Speaking at a workshop held in Accra yesterday, an agriculture consultant and former banker, Mr Francis Osei, encouraged finance firms to continue to invest in the agriculture sector, especially, those within the fertiliser value chain.

Mr Osei, who is the Managing Consultant of the IESO Agribusiness Consult, a finance and investment advisory, said the time had come for financial institutions to take keen interest in agriculture financing.

He was speaking at a two-day seminar organised by the African Fertiliser and Agribusiness Partnership (AFAP), an agribusiness company as part of the West Africa Fertiliser Programme (WAFP).

Mr Osei dismissed suggestions that financial institutions usually avoided or reduced the rate of advancing loans to operators within the fertiliser supply chain partly due to bad debts or chunks of loans sitting in their books.

Fertiliser programme 

The workshop was sponsored by the United States Agency for International Development (USAID).

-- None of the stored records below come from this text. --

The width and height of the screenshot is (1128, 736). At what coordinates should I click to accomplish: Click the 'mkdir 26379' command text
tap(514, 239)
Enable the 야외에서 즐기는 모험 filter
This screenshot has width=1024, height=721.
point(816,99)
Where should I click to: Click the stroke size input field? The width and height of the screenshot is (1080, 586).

It brought together players in the agriculture and fertiliser supply chain sector and the financial institutions to address the bottlenecks as far as the financing of the former is concerned.

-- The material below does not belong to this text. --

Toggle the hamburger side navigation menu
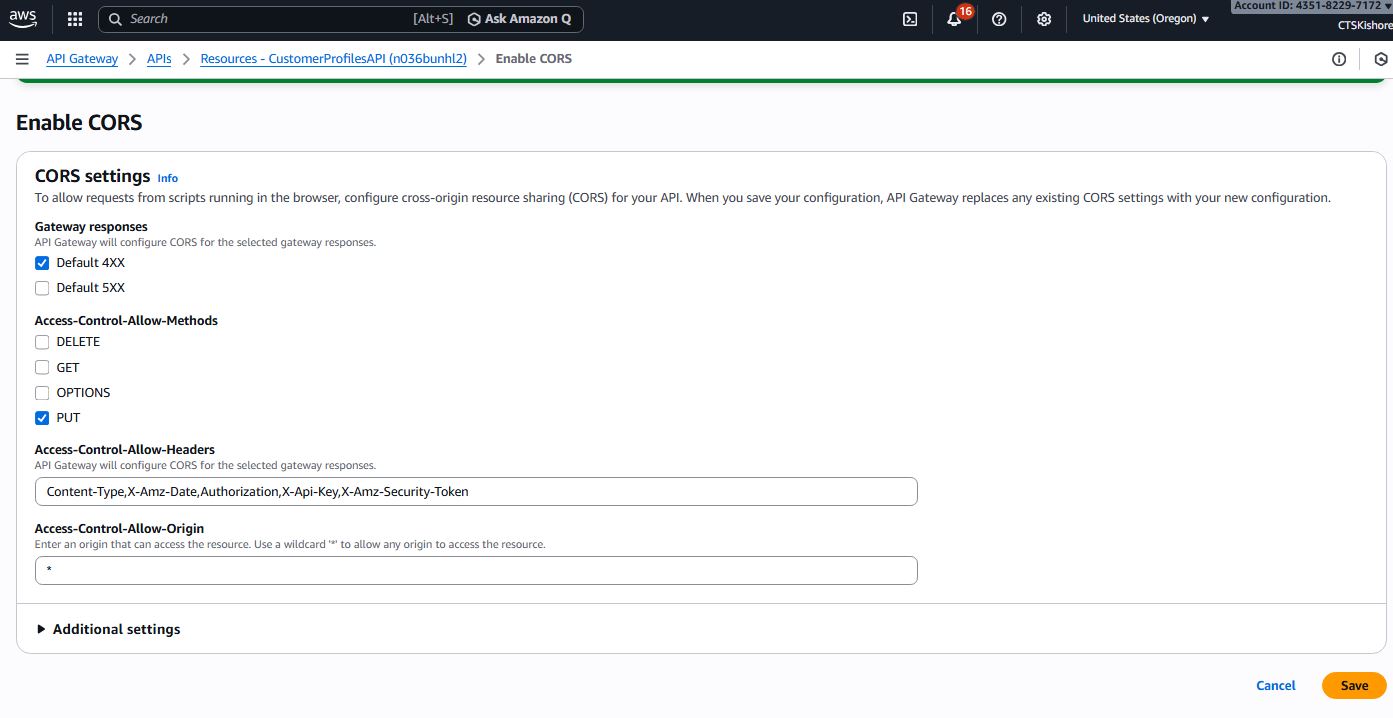pos(22,59)
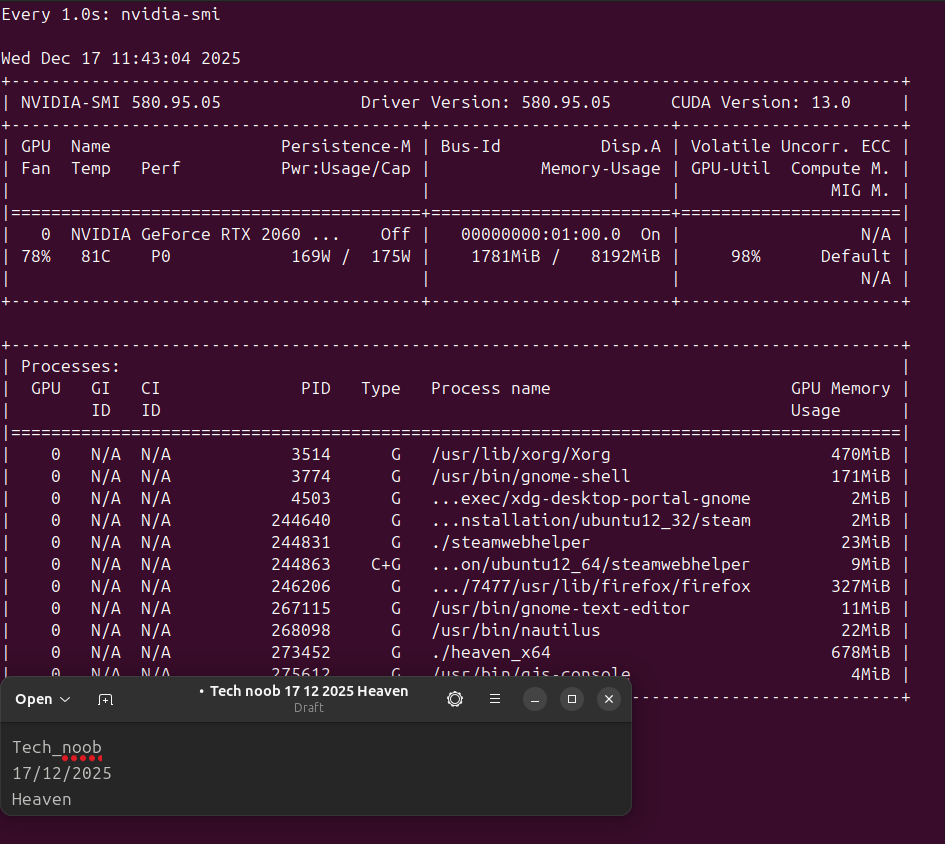The height and width of the screenshot is (844, 945).
Task: Click the '98%' GPU-Util value
Action: point(745,256)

The workshop afforded fertiliser suppliers the platform to make a case for appropriate financial tools which could build their businesses and scale up fertiliser markets in West Africa and beyond.

Financial consultants also shared the volume of fertiliser traded in West Africa and the need for banks to support the sector with affordable capital.

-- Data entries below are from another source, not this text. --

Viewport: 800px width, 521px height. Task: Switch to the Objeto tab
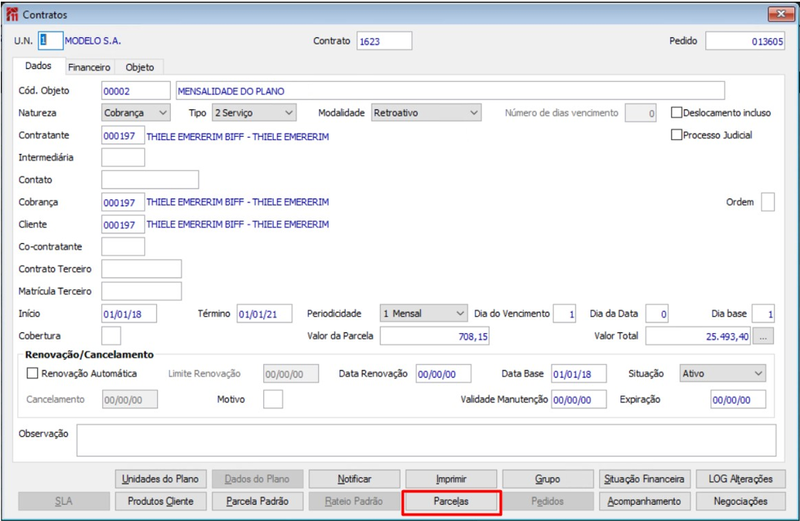pos(140,67)
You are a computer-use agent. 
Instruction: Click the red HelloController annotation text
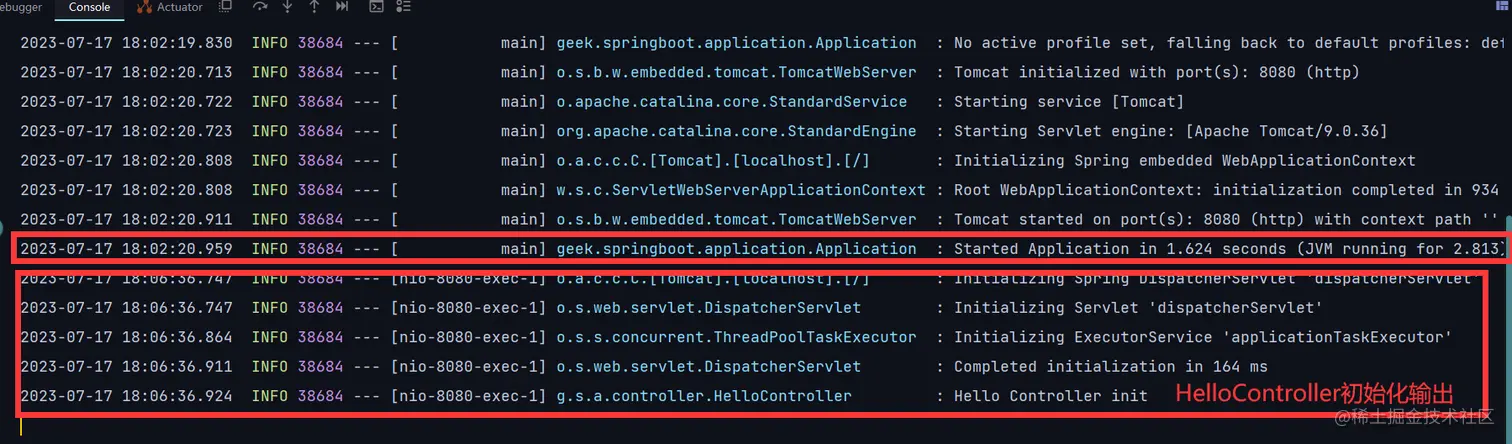point(1313,394)
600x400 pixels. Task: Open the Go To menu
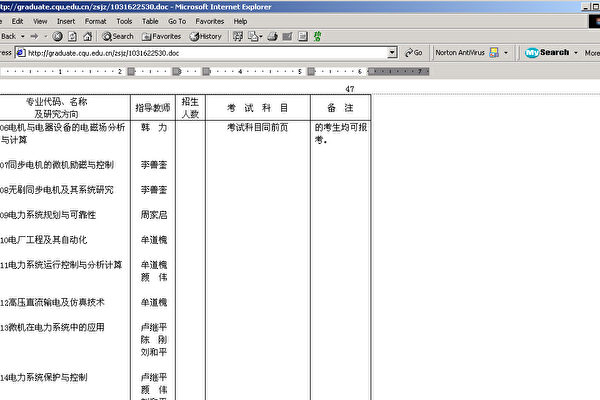tap(177, 20)
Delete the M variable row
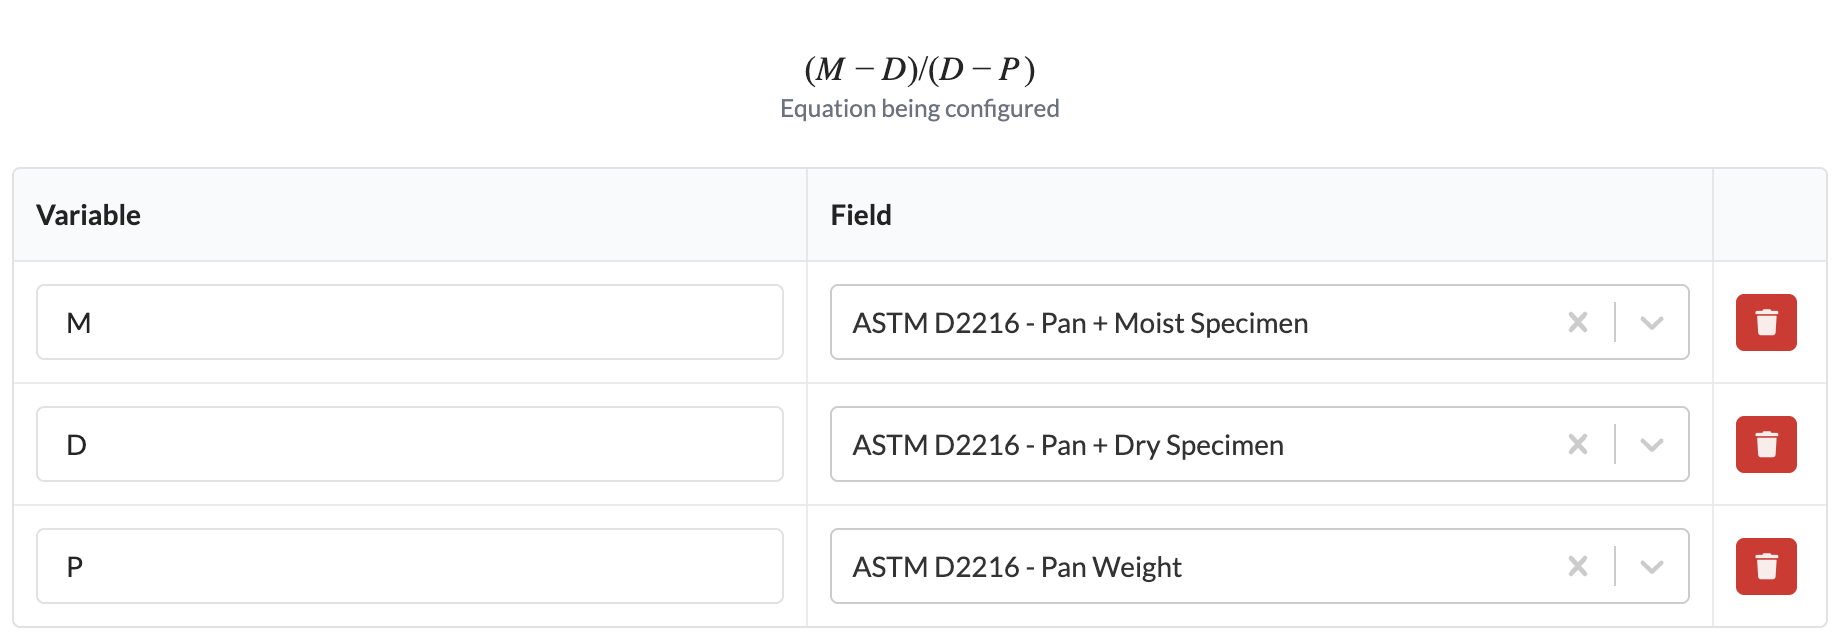The width and height of the screenshot is (1844, 636). (1766, 322)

Experiences from elsewhere 

Citing experiences from some European countries, Mr Osei indicated that the time had come for banks to throw their full support behind farmers.

“There are banks in Europe whose focus is to provide strong financial backbone to farmers and fertiliser producers.

“It is time for financial institutions in the sub-region to do same,” he said.

He also pointed out that “there is the need for the banker and financial institutions to understand the agriculture business as far as fertiliser sale is concerned.”

That, he said, would enable bankers to understand the operations of such group of people as well as the risks involved in their business and the conditions and measures to put in place to handle such risks.

By and large, he added,  it would also enhance their market knowledge about the sector and even assist farmers to take prudent measures in their business.

Increase support  

In an interview, a Finance Specialist for AFAP, Mr Bill Wolfe, also added his voice to the call on finance houses to increase their support to fertiliser suppliers.

He said the kind of support farmers provided could not be underestimated, hence the need for bankers to continue to advance loans to them.